__EXERCISE SET__.
- a) Name every title of a government officeholder that appears in the judgment excerpt below.
- b) Reproduce the judgment excerpt word for word, starting at "The arbitrator however" and ending at "determination.".

__EXTRACTED TEXT__.
● ● ● ● ● ● ●

The arbitrator however must be
shown to have diverted from the correct path in the conduct of the
arbitration and as a result failed
to address the question raised for
determination.

[7]
[Footnotes omitted]
Analysis
[12] NEHAWU attacked
the arbitration award on the basis that the arbitrator failed to
apply his mind to the relevant evidence and
consequently made an
award which no reasonable arbitrator could make in that
he
concluded, despite the absence of the transfer letter issued by the
Head of Department, that the employee was transferred to
Engcobo
district. In so doing, argued NEHAWU, the arbitrator ignored the
provisions of section 6(1)(b) and 8(1)(c) of the Employment
of
Educators Act (EEA)
[8]
.
Section 6 provides as follows:

6.
Powers of employers—(1) Subject to the provisions of this
section, the appointment of any person, or the promotion or
transfer
of any educator—
(a)
in the service of the Department of Basic Education shall be made by
the Director-General; or
(b)
in the service of a provincial Department of Basic Education shall
be made by the Head of Department.’
[13]
Section 8(1)(c) provides as follows:

(
c
)
The Head of Department may transfer any educator in the service of
the provincial Department of Basic Education to any other post
in
that department.’
[14]
NEHAWU further relied on the findings of Court in
Daniel
Mlamli Bodlani v The MEC, Department of Education, Eastern Cape
Province and the Superintendent-General Department of Education,

Eastern Cape
.
[9]
This is a judgment of the urgent proceedings that were instituted by
the employee in the High Court challenging the respondents’

decision not to pay his salary for the months of May and June 2007.

● ● ● ● ● ● ●

__EXTRACTED DATA__.

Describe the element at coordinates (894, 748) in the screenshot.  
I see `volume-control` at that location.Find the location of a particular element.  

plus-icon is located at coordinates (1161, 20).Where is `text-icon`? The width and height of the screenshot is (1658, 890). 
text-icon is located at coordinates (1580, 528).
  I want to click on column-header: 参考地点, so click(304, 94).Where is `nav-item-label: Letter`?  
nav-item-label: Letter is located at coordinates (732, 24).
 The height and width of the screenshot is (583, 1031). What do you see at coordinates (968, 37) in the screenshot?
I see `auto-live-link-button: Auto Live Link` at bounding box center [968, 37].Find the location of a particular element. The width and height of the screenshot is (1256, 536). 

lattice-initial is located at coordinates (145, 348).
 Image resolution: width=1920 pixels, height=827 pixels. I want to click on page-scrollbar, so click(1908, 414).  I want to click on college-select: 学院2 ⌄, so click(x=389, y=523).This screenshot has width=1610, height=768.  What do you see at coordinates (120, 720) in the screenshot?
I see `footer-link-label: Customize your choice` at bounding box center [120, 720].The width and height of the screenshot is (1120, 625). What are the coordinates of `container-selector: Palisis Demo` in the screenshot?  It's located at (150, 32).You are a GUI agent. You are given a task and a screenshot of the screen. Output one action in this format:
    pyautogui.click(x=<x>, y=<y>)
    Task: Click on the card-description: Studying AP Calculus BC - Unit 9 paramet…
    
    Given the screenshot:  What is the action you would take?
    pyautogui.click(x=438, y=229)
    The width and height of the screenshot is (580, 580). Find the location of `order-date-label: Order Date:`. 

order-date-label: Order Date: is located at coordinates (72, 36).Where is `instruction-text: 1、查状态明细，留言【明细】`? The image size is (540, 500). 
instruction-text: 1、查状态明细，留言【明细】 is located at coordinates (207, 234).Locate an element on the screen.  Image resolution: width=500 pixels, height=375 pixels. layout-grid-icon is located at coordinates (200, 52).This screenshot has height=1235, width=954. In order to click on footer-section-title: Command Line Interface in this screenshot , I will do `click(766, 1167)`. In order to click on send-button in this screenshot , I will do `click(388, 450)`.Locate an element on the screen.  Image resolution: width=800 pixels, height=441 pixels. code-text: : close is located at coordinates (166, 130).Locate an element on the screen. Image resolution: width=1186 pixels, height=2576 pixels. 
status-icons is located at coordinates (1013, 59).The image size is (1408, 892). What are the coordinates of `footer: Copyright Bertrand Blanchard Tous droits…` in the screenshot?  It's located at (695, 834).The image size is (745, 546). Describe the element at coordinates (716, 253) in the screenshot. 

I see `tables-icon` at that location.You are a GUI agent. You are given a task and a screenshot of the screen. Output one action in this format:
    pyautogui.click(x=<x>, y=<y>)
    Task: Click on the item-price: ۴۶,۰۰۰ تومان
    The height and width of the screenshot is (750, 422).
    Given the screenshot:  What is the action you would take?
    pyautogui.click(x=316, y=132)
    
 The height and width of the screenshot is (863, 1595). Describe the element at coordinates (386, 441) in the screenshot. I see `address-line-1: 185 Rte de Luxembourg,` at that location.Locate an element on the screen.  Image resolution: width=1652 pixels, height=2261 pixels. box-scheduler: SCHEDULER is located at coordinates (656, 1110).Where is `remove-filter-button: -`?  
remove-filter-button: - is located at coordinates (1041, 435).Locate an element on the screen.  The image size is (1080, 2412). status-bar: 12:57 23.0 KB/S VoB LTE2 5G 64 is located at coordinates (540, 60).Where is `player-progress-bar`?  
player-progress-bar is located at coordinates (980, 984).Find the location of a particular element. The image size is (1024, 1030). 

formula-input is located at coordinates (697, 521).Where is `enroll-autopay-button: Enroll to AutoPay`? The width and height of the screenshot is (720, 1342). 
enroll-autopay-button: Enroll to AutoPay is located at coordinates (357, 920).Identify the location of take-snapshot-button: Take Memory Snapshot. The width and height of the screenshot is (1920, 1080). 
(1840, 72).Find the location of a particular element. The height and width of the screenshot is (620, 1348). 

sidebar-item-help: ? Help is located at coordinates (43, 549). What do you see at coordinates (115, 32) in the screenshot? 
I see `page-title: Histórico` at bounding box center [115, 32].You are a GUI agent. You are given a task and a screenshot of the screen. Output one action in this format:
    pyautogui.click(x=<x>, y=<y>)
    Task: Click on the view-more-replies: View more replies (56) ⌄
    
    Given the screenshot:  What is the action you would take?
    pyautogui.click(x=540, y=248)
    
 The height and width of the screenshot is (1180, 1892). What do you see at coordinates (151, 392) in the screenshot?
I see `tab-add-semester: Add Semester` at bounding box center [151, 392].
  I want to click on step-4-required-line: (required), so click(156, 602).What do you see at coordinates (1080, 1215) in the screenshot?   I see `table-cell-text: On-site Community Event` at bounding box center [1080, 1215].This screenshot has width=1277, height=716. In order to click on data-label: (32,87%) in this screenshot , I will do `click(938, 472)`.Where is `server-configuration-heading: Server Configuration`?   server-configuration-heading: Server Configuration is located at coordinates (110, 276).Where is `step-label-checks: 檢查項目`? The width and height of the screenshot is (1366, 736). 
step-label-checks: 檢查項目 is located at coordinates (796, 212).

● ● ● ● ● ● ●

__REPLIES__.
- a) Head of Department, Director-General, MEC, Superintendent-General

- b)
The arbitrator however must be
shown to have diverted from the correct path in the conduct of the
arbitration and as a result failed
to address the question raised for
determination.